→ EXTRACTED TEXT
XML News from Wednesday, November 7, 2007

Michael Kay has released version 9.0 of Saxon, his XSLT 2.0 and XQuery processor for Java and .NET. This is a bug fix release. According to Kay,

  1. There is a new Java API, called s9api. Existing APIs remain supported.

  2. The command line interfaces have received a revamp, while retaining backwards compatibility for most options.

  3. The schema processor now supports assertions, as defined in XML Schema 1.1.

  4. A new extension function allows multiple document output in XQuery.

  5. It is now possible to save a compiled schema (the schema component model) as XML.

  6. There is a new model for pull-based evaluation of queries., improving the ability to integrate into a pull-based pipeline architecture.

  7. The latest draft of the XQJ specification (XQuery API for Java) is implemented

  8. Number and date formatting has been added for a number of additional European languages including Belgian French, Flemish, Dutch, Danish, Swedish, and Italian

  9. A number of new optimizations have been introduced. These include function and variable inlining, wider use of automatic indexing, wider use of tail call optimization, hashing for large xsl:choose expressions, and a speed-up of the DOM interface.

→ DATASET CONTENT
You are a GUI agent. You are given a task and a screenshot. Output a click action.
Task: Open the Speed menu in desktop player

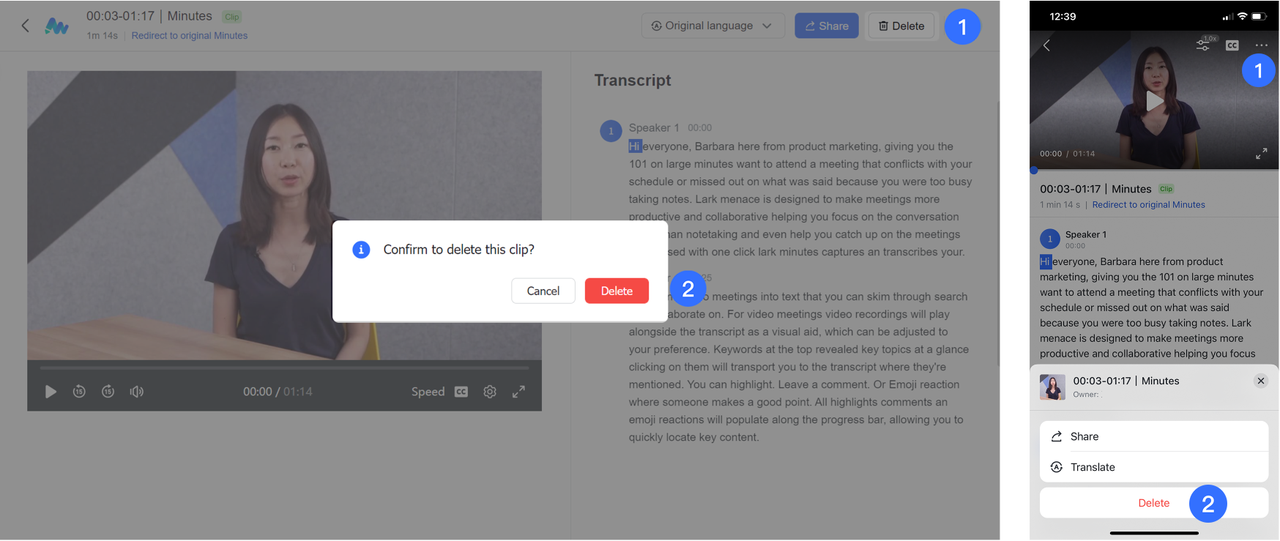pos(428,392)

→ SET PROBLEM
Copy out the entire news item on the Saxon 9.0 release word for word. The material that comes after the news item is separate from it.

→ REPLY
XML News from Wednesday, November 7, 2007

Michael Kay has released version 9.0 of Saxon, his XSLT 2.0 and XQuery processor for Java and .NET. This is a bug fix release. According to Kay,

  1. There is a new Java API, called s9api. Existing APIs remain supported.

  2. The command line interfaces have received a revamp, while retaining backwards compatibility for most options.

  3. The schema processor now supports assertions, as defined in XML Schema 1.1.

  4. A new extension function allows multiple document output in XQuery.

  5. It is now possible to save a compiled schema (the schema component model) as XML.

  6. There is a new model for pull-based evaluation of queries., improving the ability to integrate into a pull-based pipeline architecture.

  7. The latest draft of the XQJ specification (XQuery API for Java) is implemented

  8. Number and date formatting has been added for a number of additional European languages including Belgian French, Flemish, Dutch, Danish, Swedish, and Italian

  9. A number of new optimizations have been introduced. These include function and variable inlining, wider use of automatic indexing, wider use of tail call optimization, hashing for large xsl:choose expressions, and a speed-up of the DOM interface.